In the forum thread below, what does the post by Uncle Emanuel Watkins say the founding fathers did after concluding the king had violated a self-evident truth?
-- Begin SOURCE EXTRACT --
The Communist Manifesto sucks!
Central banks and central banksters suck!
Authorities suck!
Marx sucks!
Socialists suck!
Collectivisms suck!
Group think sucks!
Herd mentality sucks!
CFR sucks!
TC sucks!
NAU sucks!
NWO sucks!
etc. sucks!
Did I leave anything out there? Probably.

----------


## Uncle Emanuel Watkins

> In their dreams.  The U.S. just keeps seeping over that line and jacking with the reservations, though.


While sitting at a gracious table where the master is _bound_ to stay and the slave is _freed_ to come to the dinner, you are pointing at the pathetic bones you see in the delicious fried chicken that is being served.  
Look, the declaration our founding fathers sent to the sovereign authority of the king, which basically viewed him as ordained with God's authority, is that his distant table from us inhibited his ability to tend to our thirst for liberty and democracy.  In other words, he violated a self evident and inalienable truth that we should all sit at the same table.  So, we divorced his rule and married into a new government.  We tend to concentrate on the aspects of liberty and democracy as primary rights we desire when it is having the king's master class sit with us at the same dinner table that we desire.

----------


## Ozwest

> Democracy sucks!
> Government sucks!
> State sucks!
> Lawyers suck!
> The Communist Manifesto sucks!
> Central banks and central banksters suck!
> Authorities suck!
> Marx sucks!
> Socialists suck!
> ...


That sums it up!

----------


## Ozwest

You Forgot...
-- End SOURCE EXTRACT --
-- Begin INFORMATION PROVIDED --
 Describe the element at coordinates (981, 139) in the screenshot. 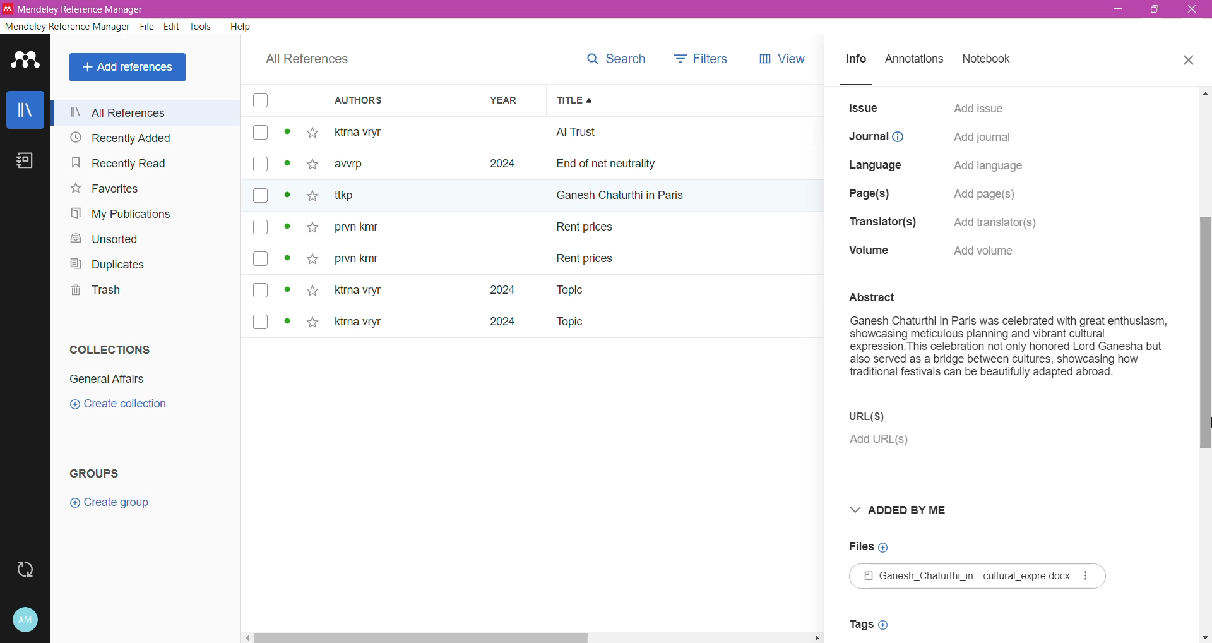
-- End INFORMATION PROVIDED --
== EXERCISE OUTPUT ==
They divorced his rule and married into a new government.